Haake-Beck ist wenn man so will die Regionalmarke, der weltweit operierenden Bremer Becks Brauerei. Ihren Ursprung hat die Marke in der Haake Brauerei, die 1826 von Cord Heinrich Haake gegründet wurde. Bis 1921 operierte die Brauerei als eigenständiges Unternehmen, bis sie dann ihre Bierproduktion mit der Kaiserbrauerei Beck zusammenlegte. Dadurch entstand nun die Brauerei Haake-Beck. Die nun entstandene Haake Beck AG kümmerte sich fortan um das Inlandsgeschäft, während sich die Beck & Co. mit dem Exportgeschäft im Ausland befasste. Erst im Jahre 1981 fusionierten beide Geschäftsbereiche zu einer gemeinsamen Firma. 2002 wurden sie schließlich von Interbrew übernommen und sind so heute Teil des großen Brauereiimperiums von Anheuser-Busch aus den USA. Haake-Beck ist sich dabei jedoch immer treu geblieben und nach wie auf dem regionalen Markt in Bremen und Umgebung verwurzelt. Das Sortiment ist die letzten Jahre jedoch sehr zusammengeschrumpft, das Pils gibt es aber immer noch. Dieses werde ich heute verkosten und es kommt auf einen Alkoholgehalt von 5%.
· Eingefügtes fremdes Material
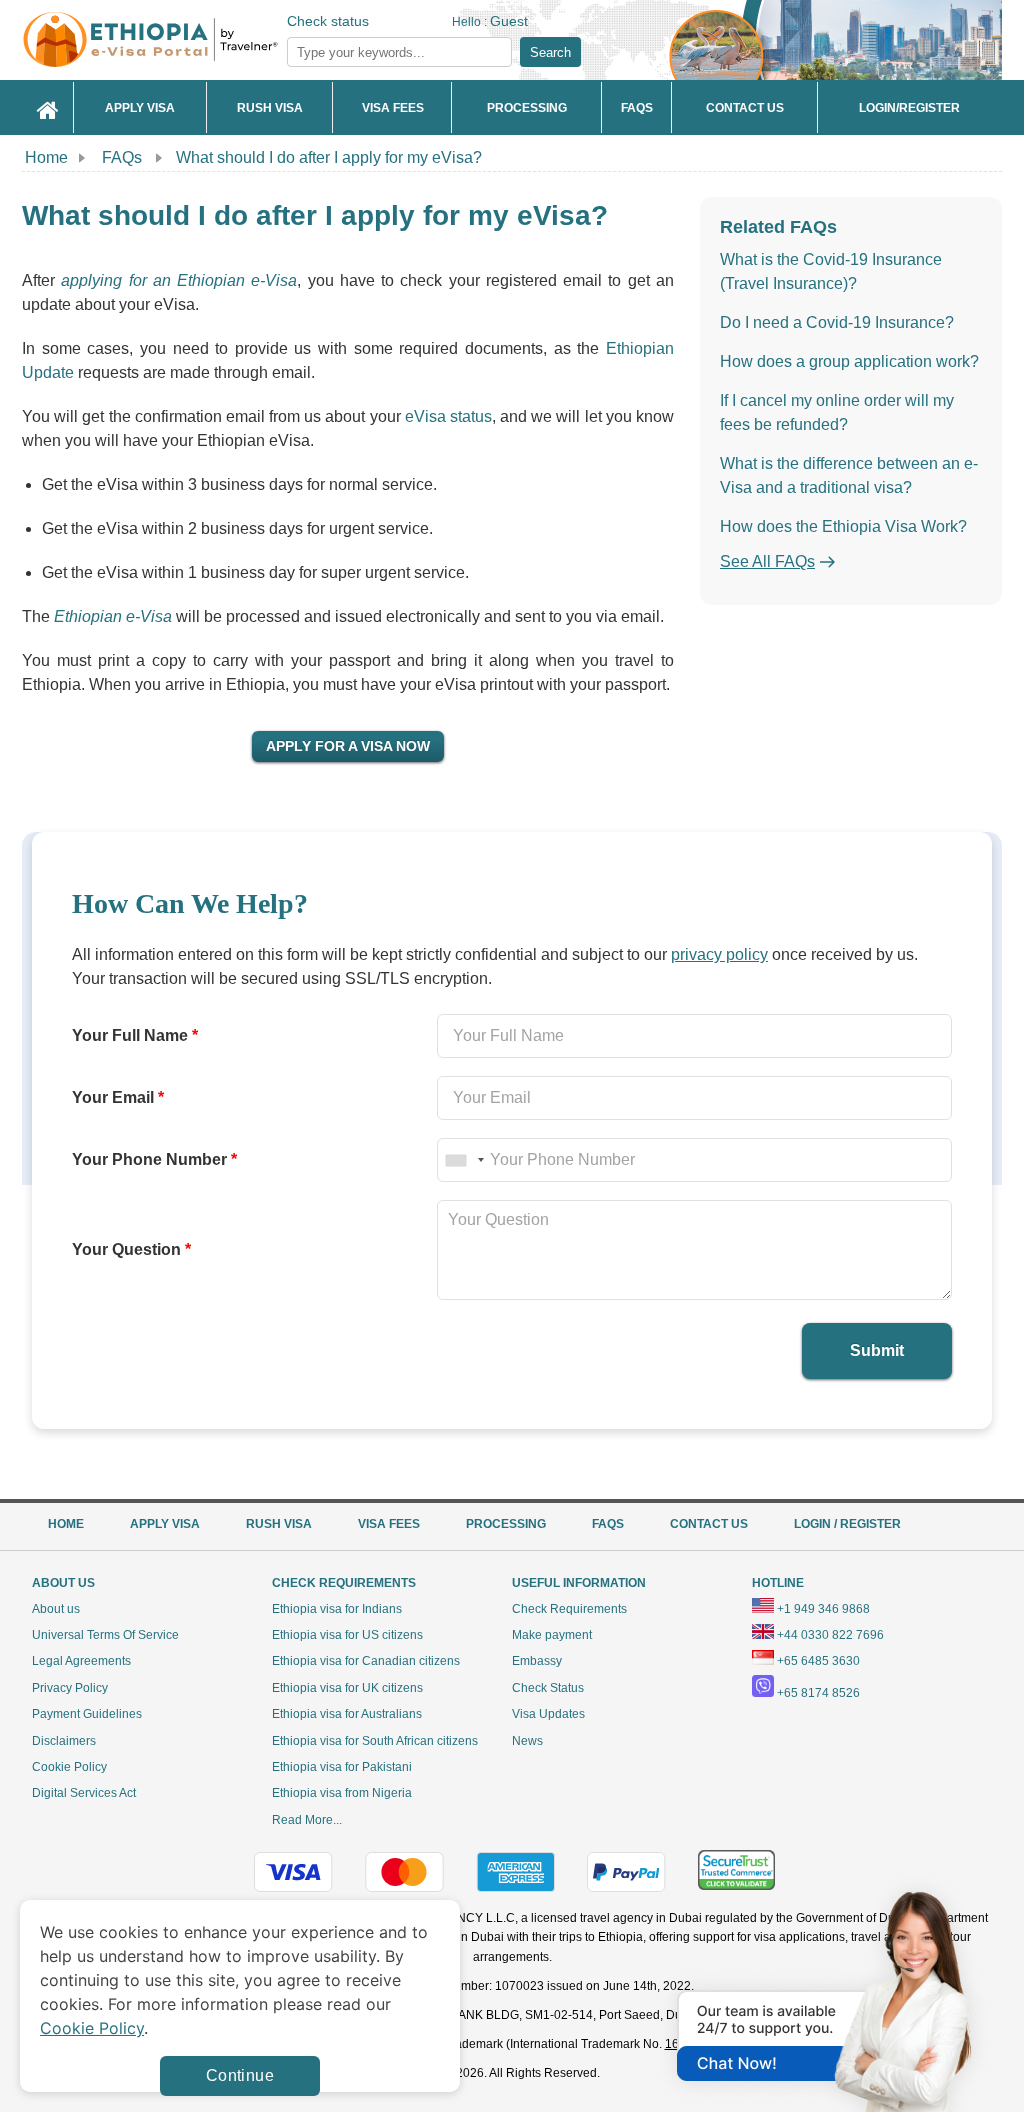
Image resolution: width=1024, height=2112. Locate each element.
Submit (877, 1350)
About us (56, 1609)
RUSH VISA (279, 1524)
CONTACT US (709, 1524)
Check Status (548, 1688)
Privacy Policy (70, 1688)
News (527, 1741)
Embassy (537, 1661)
Zur Optik: Ein klar filtriertes, goldenes Bier. Es hat einen ordentlichen weißen Schaum.

Zum Geruch: Das Bier riecht sehr hopfig und herb.
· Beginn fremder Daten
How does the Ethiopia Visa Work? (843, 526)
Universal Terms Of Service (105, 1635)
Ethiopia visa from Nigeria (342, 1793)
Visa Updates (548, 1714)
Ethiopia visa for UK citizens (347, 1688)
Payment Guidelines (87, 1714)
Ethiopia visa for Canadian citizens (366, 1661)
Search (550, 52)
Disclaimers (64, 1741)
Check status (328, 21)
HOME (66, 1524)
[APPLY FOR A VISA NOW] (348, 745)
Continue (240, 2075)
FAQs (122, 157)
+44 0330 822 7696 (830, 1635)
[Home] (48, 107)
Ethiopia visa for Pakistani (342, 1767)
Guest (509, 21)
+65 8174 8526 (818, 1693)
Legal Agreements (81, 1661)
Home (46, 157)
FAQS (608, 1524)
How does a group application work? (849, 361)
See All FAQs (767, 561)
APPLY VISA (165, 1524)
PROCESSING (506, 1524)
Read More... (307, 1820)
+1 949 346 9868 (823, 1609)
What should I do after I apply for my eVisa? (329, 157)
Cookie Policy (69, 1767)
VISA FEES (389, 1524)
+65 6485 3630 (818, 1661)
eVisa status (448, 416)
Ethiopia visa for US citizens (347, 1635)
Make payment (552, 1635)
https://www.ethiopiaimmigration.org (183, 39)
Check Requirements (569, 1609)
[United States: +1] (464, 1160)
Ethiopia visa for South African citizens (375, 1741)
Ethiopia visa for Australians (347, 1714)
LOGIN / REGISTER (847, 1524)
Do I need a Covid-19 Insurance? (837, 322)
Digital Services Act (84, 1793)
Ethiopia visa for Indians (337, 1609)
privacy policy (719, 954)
Zum Geschmack: Im ersten Eindruck ist es dezent herb und wie ich finde doch erstaunlich mild, hier hätte ich mehr Charakter erwartet. Sobald das Bier den Gaumen passiert hat ist im Nachgang quasi nichts mehr vom Geschmack übrig und es wirkt total wässrig. Auch im weiteren Trinkverlauf ist ein wirklich sehr nichtssagendes Bier, das nicht nach besonders viel schmeckt. Der Körper ist schlank und der Abgang wirkt auch etwas trocken, dennoch zeigt sich nur eine leichte Hopfenbittere am Gaumen.

Zum Fazit. Auf mich wirkt das Bier lieblos und wenn man so die Entwicklung der marke verfolgt auch irgendwie wie ein Auslaufprodukt. Der Antrunk ist noch spritzig und am Gaumen ist es herb, das war es aber auch. Man merkt das es ein Pils ist und es ist auch ordentlich gebraut, aber nach besonders viel schmeckt es leider nicht. Daher gibts auch nur 2 Sterne. Früher war dieses Bier bestimmt besser, zumindest hört man dies von vielen Bremern.